§ Task requirements
Every line from the one with "Given: Click Rechercher" to the end of the listing, and nothing else, is to be printed exactly; please leave the pictures out.
*** Data excerpts ***
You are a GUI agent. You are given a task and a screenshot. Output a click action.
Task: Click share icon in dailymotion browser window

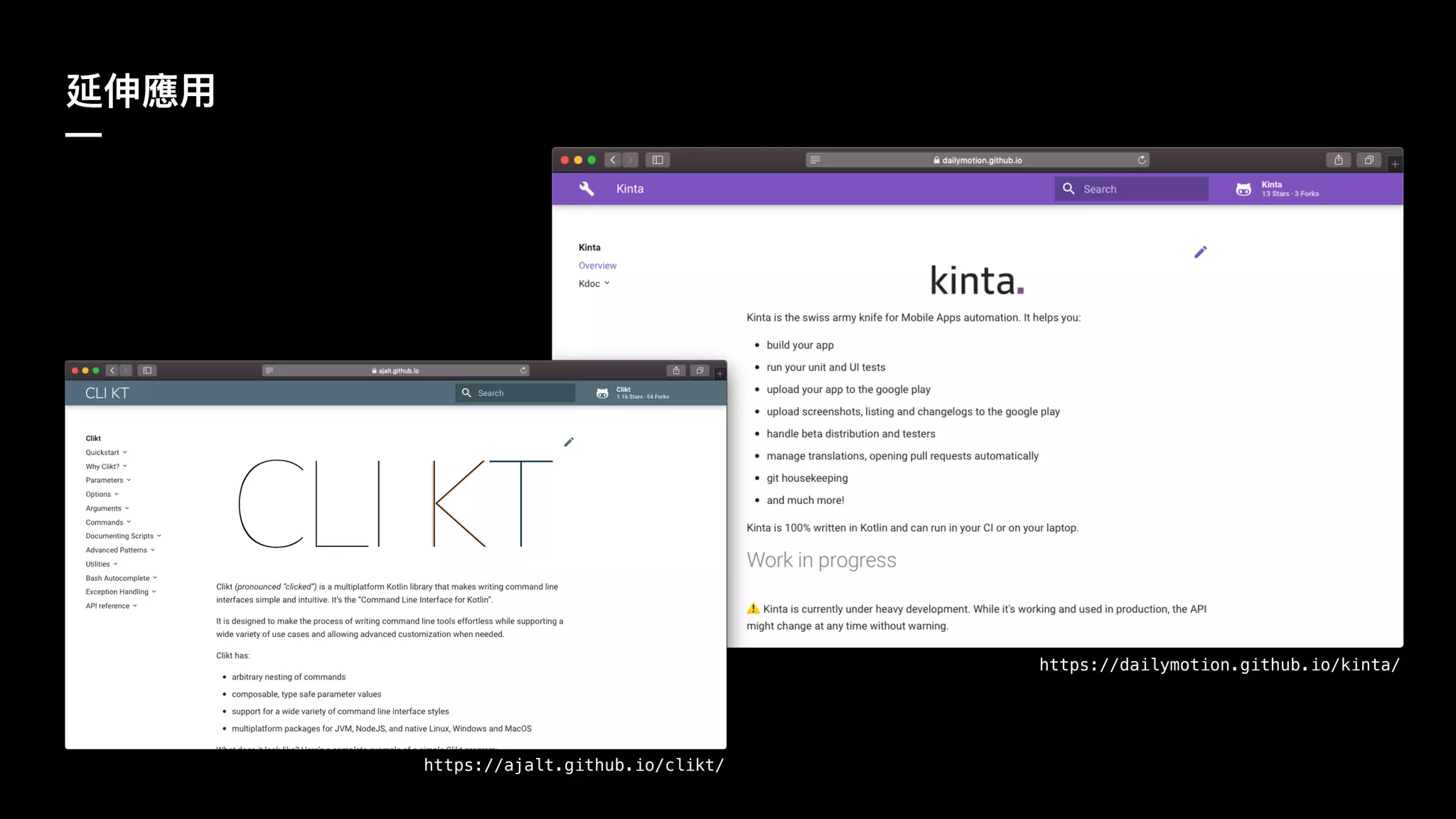[1338, 160]
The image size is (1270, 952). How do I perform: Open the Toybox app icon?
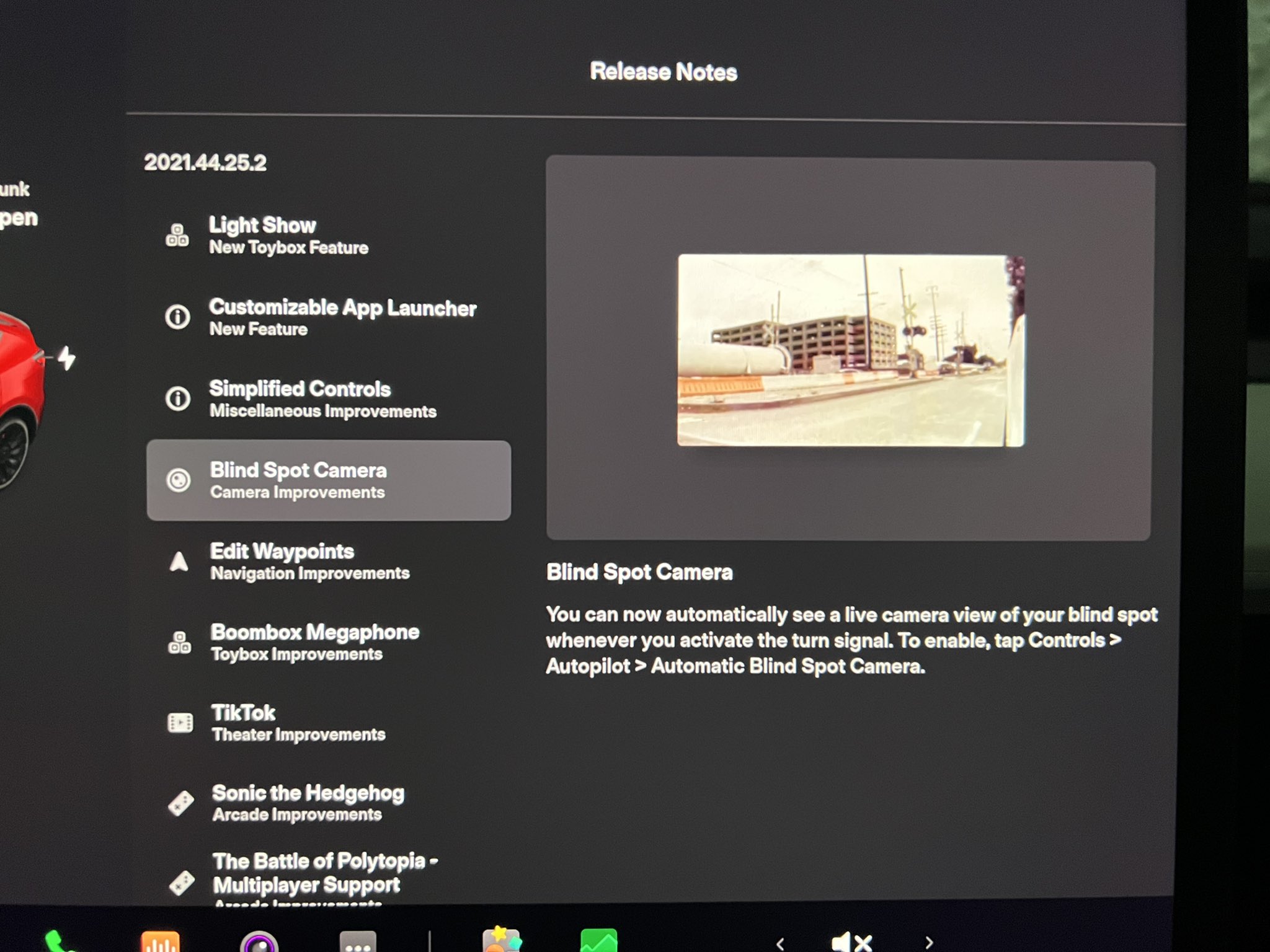point(501,940)
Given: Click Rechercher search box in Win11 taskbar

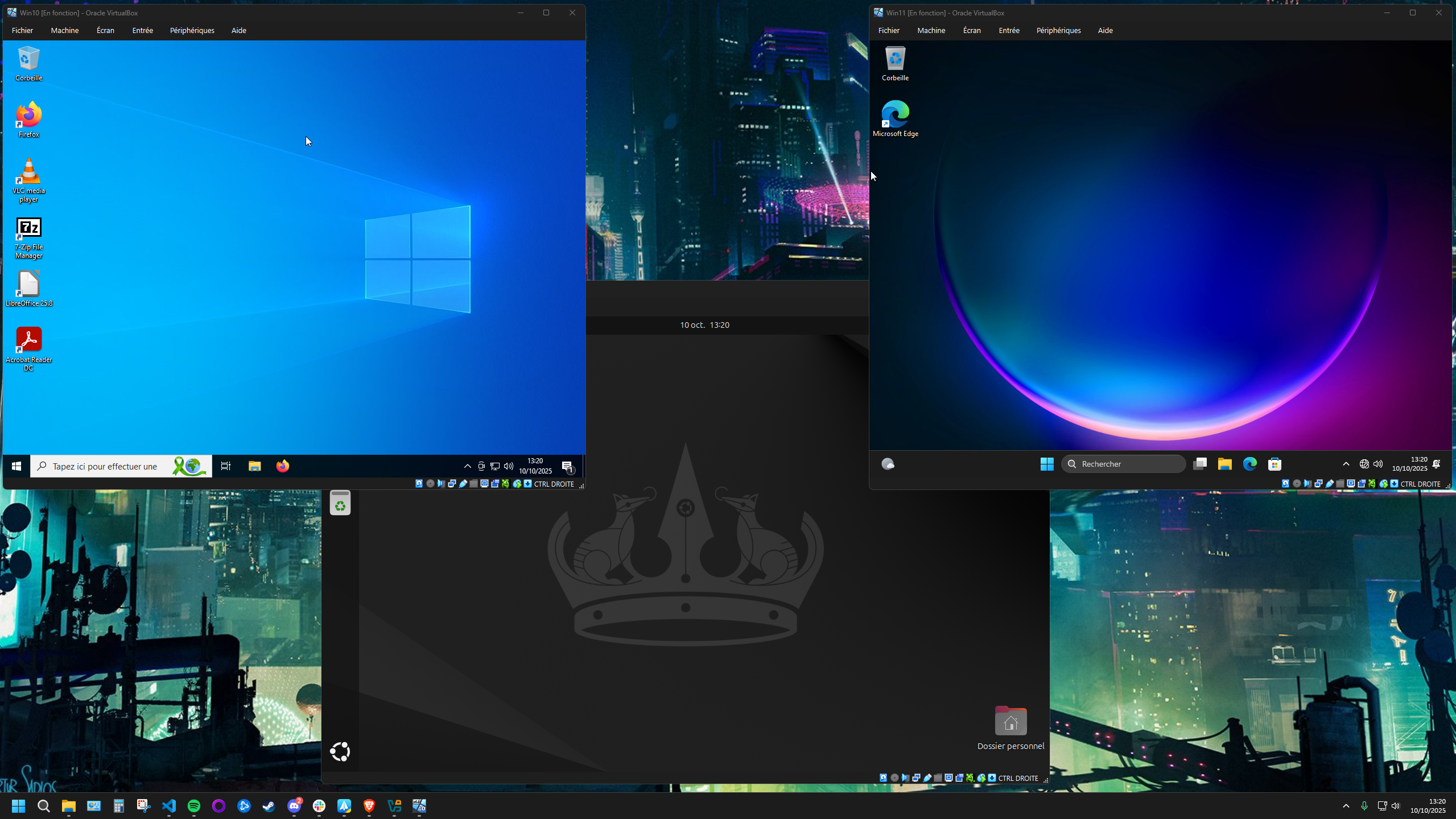Looking at the screenshot, I should 1123,464.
*** End of Data excerpts ***
§ Response to this exercise
Given: Click Rechercher search box in Win11 taskbar

Looking at the screenshot, I should 1123,464.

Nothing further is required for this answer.